Task: Once you reach the line containing "Where should I click to: Click the VALEUR" in the entries below, write out that line and each one after it down to the line containing "Task: Open the Normalna font size dropdown", exactly and with nothing added.

Pixel coordinate grounding data:
=-=-=-=-=

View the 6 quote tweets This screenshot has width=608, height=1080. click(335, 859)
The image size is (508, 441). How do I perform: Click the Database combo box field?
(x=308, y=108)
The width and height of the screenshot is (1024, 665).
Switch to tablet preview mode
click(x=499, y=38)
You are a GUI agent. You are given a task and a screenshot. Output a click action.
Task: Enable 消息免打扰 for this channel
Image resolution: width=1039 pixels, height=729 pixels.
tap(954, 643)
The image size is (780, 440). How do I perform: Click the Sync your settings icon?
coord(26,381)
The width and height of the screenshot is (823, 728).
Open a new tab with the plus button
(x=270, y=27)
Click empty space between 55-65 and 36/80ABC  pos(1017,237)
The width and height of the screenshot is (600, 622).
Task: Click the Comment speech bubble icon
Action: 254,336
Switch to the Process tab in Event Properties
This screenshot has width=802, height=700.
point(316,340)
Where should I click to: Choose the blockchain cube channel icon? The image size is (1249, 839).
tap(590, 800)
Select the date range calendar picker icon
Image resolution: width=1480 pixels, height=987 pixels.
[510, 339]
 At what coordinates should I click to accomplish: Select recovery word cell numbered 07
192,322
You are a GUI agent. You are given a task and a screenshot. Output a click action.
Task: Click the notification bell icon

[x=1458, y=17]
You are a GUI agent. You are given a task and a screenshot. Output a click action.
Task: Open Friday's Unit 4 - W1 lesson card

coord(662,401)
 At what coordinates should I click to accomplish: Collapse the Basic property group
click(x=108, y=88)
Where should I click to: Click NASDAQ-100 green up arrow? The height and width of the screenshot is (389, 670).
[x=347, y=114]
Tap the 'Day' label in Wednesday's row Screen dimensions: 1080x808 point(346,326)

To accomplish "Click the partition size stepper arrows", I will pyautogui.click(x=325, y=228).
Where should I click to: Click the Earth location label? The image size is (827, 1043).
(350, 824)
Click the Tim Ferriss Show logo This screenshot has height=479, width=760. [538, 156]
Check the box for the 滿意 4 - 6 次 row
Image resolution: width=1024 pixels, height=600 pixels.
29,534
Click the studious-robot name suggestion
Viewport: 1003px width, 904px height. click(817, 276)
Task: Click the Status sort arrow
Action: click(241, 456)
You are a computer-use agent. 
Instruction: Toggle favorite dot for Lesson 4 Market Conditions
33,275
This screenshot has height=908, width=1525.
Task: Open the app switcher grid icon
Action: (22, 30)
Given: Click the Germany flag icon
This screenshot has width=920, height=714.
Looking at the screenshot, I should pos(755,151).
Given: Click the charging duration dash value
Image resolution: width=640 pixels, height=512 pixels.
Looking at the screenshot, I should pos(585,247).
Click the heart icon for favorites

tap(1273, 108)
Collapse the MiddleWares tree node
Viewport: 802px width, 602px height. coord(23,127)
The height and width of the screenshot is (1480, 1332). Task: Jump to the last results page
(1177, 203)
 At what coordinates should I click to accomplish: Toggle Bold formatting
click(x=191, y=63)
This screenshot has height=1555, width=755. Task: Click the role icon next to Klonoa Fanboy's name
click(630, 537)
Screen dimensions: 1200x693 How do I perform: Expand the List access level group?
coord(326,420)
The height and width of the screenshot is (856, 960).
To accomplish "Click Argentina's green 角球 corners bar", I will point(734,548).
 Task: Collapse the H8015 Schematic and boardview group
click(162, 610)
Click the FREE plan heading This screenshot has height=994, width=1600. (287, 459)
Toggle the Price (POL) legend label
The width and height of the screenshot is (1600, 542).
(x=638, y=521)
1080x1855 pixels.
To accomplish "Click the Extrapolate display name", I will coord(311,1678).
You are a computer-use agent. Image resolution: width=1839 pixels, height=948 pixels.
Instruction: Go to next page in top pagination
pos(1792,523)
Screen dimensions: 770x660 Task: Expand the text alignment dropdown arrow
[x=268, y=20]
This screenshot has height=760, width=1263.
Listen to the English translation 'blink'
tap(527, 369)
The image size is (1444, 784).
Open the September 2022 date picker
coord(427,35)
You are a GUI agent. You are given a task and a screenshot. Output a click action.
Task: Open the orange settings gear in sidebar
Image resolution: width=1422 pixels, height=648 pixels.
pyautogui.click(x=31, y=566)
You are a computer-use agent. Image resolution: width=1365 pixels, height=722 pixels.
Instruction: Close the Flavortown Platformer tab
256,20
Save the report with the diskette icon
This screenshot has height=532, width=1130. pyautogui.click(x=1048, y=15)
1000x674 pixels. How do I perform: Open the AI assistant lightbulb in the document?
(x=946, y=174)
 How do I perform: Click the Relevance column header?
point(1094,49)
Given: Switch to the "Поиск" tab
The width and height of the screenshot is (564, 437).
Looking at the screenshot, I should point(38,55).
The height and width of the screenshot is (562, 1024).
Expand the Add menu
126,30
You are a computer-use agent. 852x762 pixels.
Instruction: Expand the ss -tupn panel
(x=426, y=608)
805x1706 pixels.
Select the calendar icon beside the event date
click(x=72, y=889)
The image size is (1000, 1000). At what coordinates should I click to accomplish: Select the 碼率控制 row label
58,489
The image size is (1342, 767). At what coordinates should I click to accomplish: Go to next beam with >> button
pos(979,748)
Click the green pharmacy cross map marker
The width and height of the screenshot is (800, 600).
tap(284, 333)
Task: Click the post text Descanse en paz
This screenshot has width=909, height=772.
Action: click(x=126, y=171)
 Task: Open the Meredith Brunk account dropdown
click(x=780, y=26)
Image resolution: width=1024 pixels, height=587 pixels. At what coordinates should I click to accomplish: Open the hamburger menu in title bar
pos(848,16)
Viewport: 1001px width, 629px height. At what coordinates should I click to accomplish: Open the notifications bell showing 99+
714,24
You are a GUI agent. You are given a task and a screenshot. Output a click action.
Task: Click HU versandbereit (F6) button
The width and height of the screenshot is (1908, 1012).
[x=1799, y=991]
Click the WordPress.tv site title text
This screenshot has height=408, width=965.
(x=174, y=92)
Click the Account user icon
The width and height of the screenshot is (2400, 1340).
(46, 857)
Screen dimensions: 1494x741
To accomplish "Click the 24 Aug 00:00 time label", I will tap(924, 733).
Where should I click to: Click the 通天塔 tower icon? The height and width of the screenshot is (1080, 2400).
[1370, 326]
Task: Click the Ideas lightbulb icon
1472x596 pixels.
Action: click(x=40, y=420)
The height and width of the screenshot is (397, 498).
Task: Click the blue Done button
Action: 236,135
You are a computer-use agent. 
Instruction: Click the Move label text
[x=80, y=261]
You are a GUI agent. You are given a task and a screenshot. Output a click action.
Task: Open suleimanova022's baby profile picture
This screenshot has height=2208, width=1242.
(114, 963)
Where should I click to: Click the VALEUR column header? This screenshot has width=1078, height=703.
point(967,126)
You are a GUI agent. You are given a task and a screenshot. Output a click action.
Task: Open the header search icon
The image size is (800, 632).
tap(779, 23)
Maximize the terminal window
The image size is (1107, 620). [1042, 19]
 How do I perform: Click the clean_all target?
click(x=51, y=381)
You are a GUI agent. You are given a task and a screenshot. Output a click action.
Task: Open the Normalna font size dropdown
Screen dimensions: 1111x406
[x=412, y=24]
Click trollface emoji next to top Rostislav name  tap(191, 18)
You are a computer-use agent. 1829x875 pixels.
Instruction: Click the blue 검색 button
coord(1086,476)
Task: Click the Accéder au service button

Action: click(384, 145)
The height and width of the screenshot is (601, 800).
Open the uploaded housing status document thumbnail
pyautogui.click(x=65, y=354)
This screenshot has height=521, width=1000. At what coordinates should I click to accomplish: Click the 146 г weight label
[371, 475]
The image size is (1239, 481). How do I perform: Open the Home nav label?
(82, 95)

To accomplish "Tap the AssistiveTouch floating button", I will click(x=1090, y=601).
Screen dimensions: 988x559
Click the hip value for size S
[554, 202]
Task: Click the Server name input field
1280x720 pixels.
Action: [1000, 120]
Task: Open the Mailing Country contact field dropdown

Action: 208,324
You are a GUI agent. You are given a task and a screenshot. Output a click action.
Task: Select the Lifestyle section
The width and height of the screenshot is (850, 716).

=-=-=-=-=

Solution:
Where should I click to: Click the VALEUR column header? This screenshot has width=1078, height=703.
point(967,126)
You are a GUI agent. You are given a task and a screenshot. Output a click action.
Task: Open the header search icon
The image size is (800, 632).
tap(779, 23)
Maximize the terminal window
The image size is (1107, 620). [1042, 19]
 How do I perform: Click the clean_all target?
click(x=51, y=381)
You are a GUI agent. You are given a task and a screenshot. Output a click action.
Task: Open the Normalna font size dropdown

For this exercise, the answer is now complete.